[EXTRACT PROVIDED]
━━━━━━━━━━━━━━━━

Photo: Sen. Brian Schatz
Sen. Brian Schatz formally assumed his new role as chairman of the Senate Committee on Indian Affairs on February 11. - Photo: U.S. Senate Photo Services

Hawaiʻi will receive at least $1.7 billion as part of the $900 billion COVID-19 relief package approved by Congress on December 27. The Department of Hawaiian Home Lands (DHHL) will manage $32.4 million of that money, including $30 million for broadband-related activities such as telehealth, tele-education, mapping and infrastructure. It will also oversee disbursements of an additional $2.4 million to help qualified applicants pay for rent, utilities, security deposits and other housing-related expenses incurred because of the pandemic.

As a member of the U.S. Senate Appropriations Committee, Sen. Brian Schatz played a key role in securing those funds. For his presentation to committee leaders, his staff identified areas of need in Hawaiʻi by meeting with, among others, state legislators and representatives from Gov. David Ige’s office, OHA, DHHL, the Department of Education, the Department of Business, Economic Development and Tourism and the Pacific Basin Telehealth Resource Center.

“Families are all trying to live, work, and distance learn from home, so staying connected to the internet is critical,” Schatz said. “This new money will help DHHL implement new programs that will help pay for internet services or devices, so that Native Hawaiian families that need it most can get online from home and stay safe.”

According to William Ailā, chairman of the Hawaiian Homes Commission, the broadband monies will be coming through the U.S. Department of Commerce. At press time, DHHL was awaiting specific instructions from that department, so it can design and implement an appropriate plan.

Meanwhile, DHHL has received $2.4 million for its COVID-19 Emergency Rental Assistance Program ( and has partnered with the Council for Native Hawaiian Advancement (CNHA) to administer it. Those who meet the criteria can receive assistance for up to 12 months and possibly a three-month extension (granted on a case-by-case basis).

CNHA is accepting applications based on the following criteria (proper documentation is required). Applicants must be:

  • On DHHL’s waiting list for a homestead lot
  • A renter in Hawaiʻi
  • At least 18 years old
  • Unemployed for more than 90 days, had a reduction in household income and/or is homeless or in an unstable housing situation
  • And have income less than 80 percent of Hawaiʻi’s median annual household income

“We’re still in uncertain times, with many people in our community facing financial challenges and other hardships,” Ailā said. “DHHL is working diligently to ensure they’re able to keep a roof over their heads through prudent use of the federal funds.”

Hawaiʻi might also be able to obtain a portion of an additional $25 million, which the latest COVID-19 relief bill has designated for the Community Development Financial Institutions Fund (CDFI). These funds will expand CDFI’s grant, lending and investment capabilities to help residents, small businesses and nonprofit organizations in disadvantaged communities with primarily American Indian, Native Hawaiian and Alaska Native populations, thus revitalizing and generating economic growth there. Among other benefits, recipients of CDFI assistance can start businesses, finance their first homes, and launch new programs and build new facilities at schools, health centers and community centers.

On a related note, on February 11, Schatz was named chairman of the Senate Committee on Indian Affairs, which studies the unique challenges of Native Peoples and proposes legislation to address them. Senator Schatz met with President Biden, who has committed more than $28 billion in health and economic relief for Native Peoples in his American Rescue Plan.

“As the new chairman of the Senate Indian Affairs Committee, my job is to deliver federal funding to Native communities,” Schatz said. “We are already working on the next relief package, so we expect more help in the coming months.”

Cheryl Chee Tsutsumi has written 12 books and countless newspaper, magazine and website articles about Hawaiʻi’s history, culture, food and lifestyle.

━━━━━━━━━━━━━━━━

[AIM OF THE EXERCISE]
For each statement (a), (b) and (c), say yes or no to whether it agrees with the article on COVID-19 relief funds for Hawaiʻi, and quote the words of the article that decide it.
(a) DHHL will manage $32.4 million of the relief money that Hawaiʻi receives.
(b) The broadband monies will come through the U.S. Department of Education.
(c) Applicants for the rental assistance must be at least 21 years old.

[PROVIDED DATA]
━━━━━━━━━━━━━━━━

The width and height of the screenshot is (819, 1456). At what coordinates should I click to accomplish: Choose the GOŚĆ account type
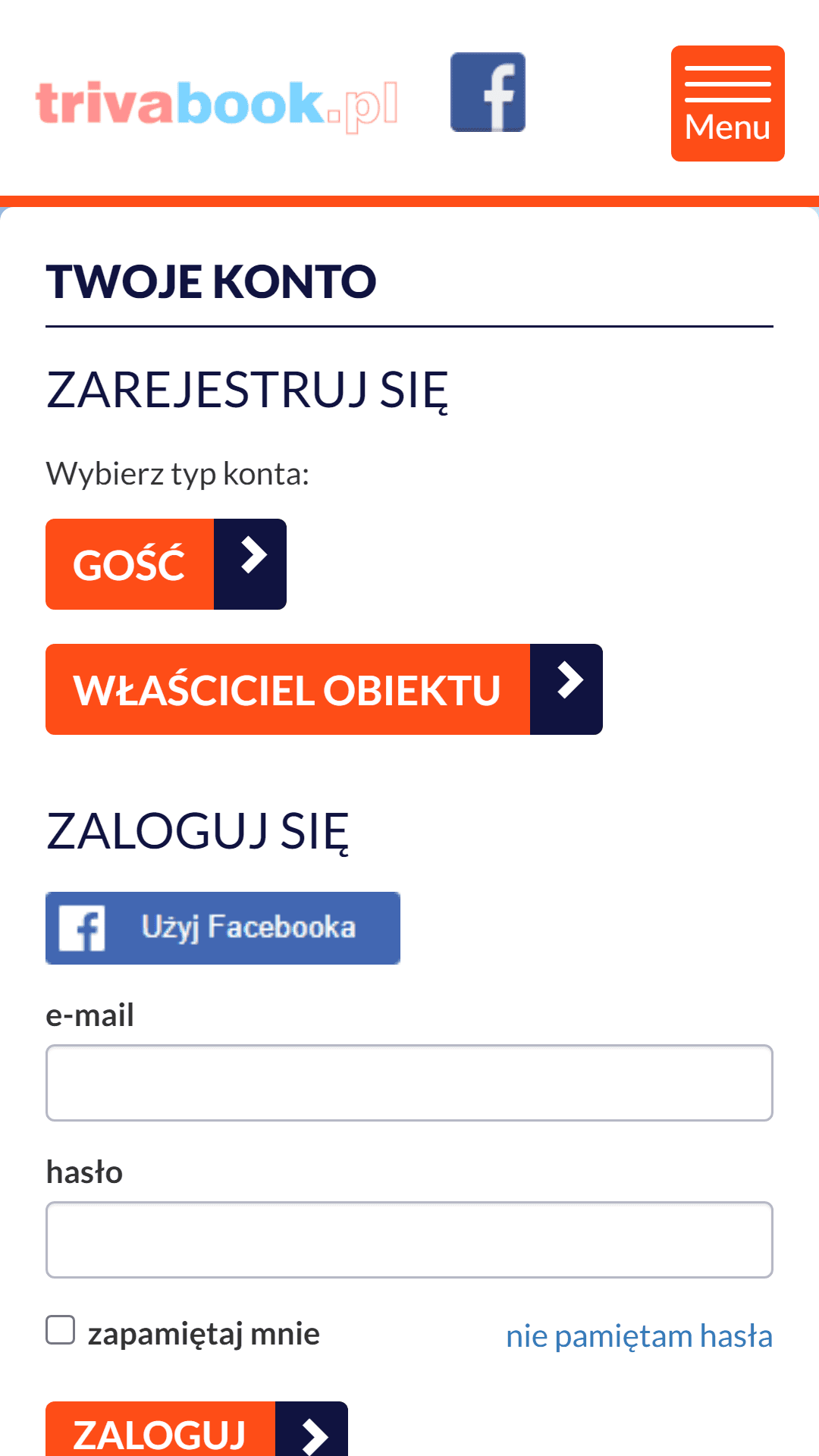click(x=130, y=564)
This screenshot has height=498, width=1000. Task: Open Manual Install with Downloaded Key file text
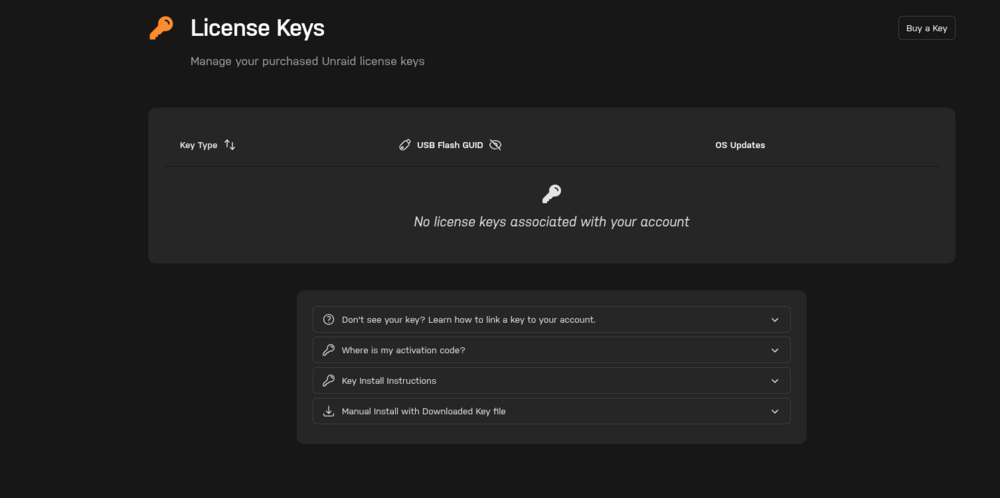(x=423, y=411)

━━━━━━━━━━━━━━━━

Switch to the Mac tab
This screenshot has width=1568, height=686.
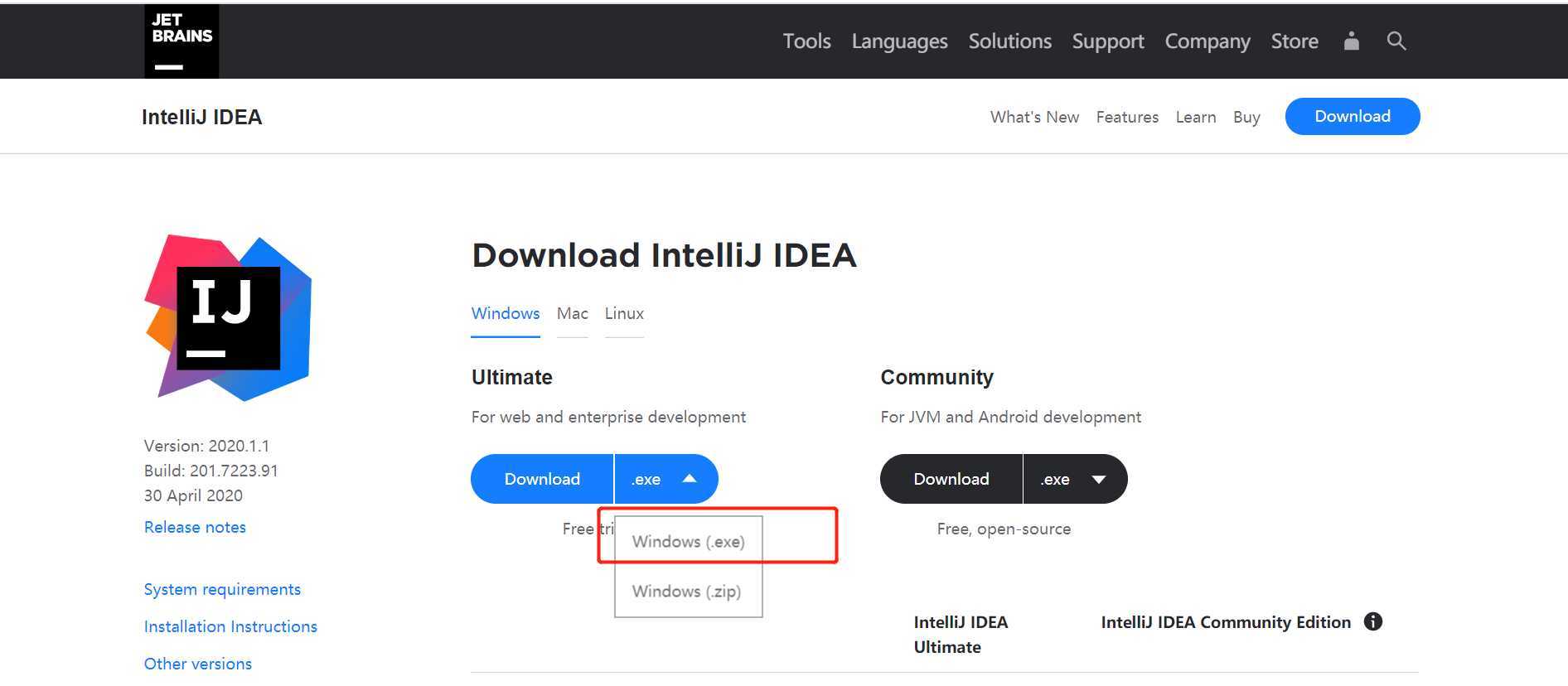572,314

━━━━━━━━━━━━━━━━

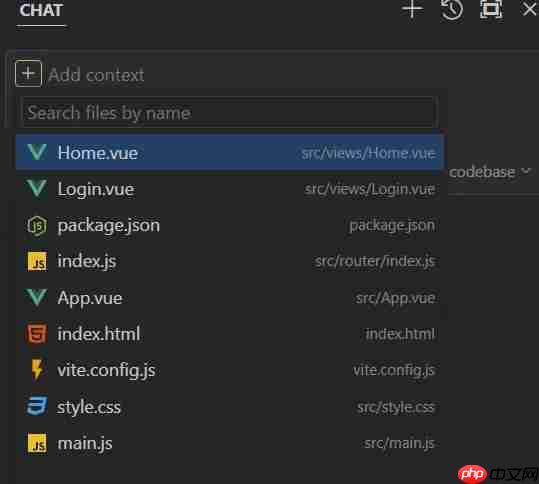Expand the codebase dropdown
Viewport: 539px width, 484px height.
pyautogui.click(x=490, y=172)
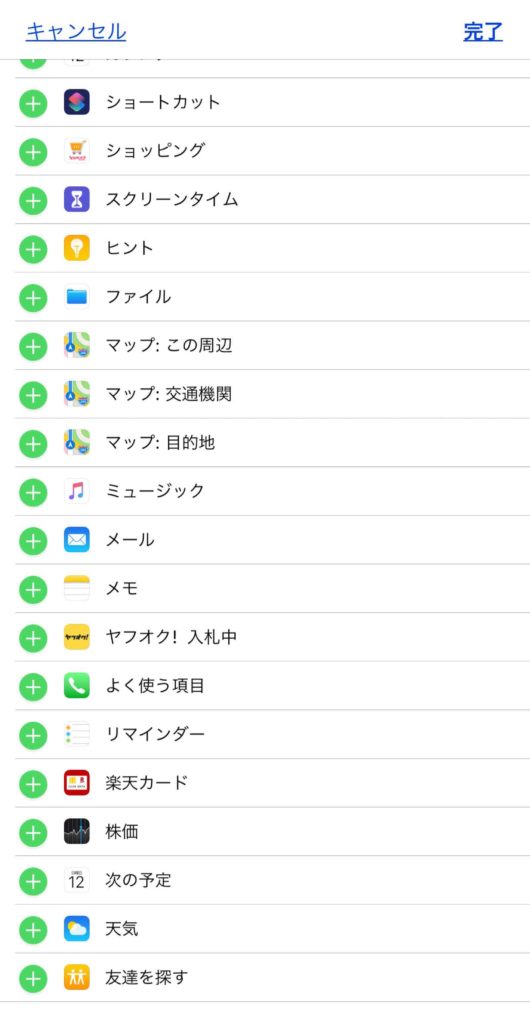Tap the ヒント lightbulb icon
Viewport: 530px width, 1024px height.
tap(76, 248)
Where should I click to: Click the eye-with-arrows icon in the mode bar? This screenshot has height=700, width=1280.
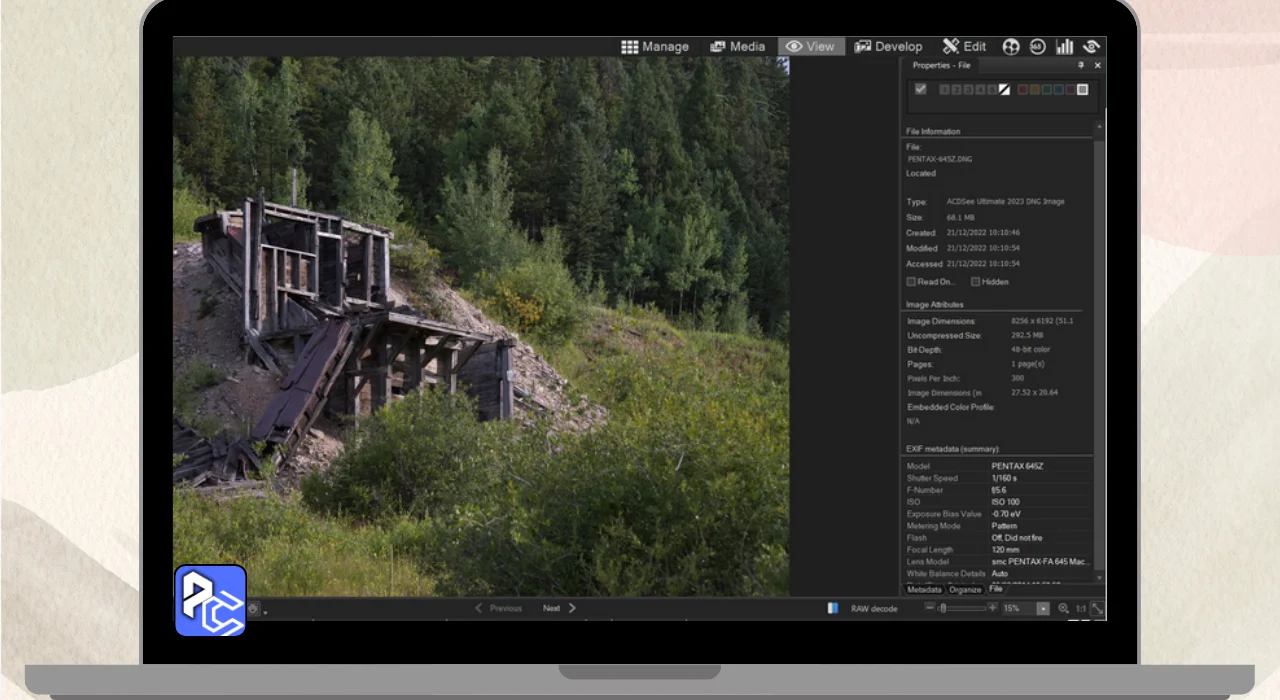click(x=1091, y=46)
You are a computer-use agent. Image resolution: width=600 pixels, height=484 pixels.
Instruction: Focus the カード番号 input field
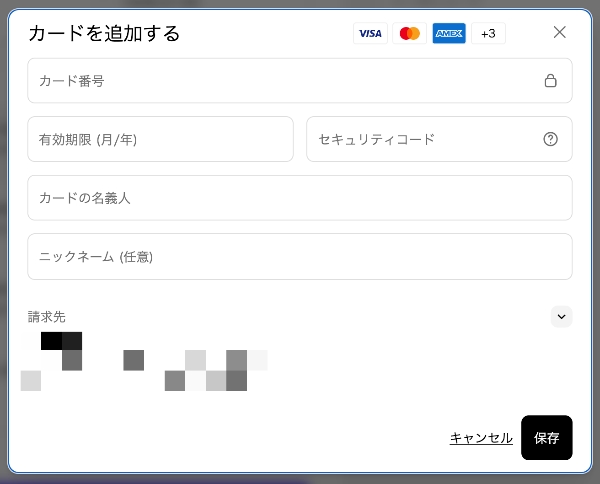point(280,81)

━━━━━━━━━━━━━━━━

[ANSWER FOR THIS EXERCISE]
(a) Yes: "The Department of Hawaiian Home Lands (DHHL) will manage $32.4 million of that money"
(b) No: "the broadband monies will be coming through the U.S. Department of Commerce"
(c) No: "At least 18 years old"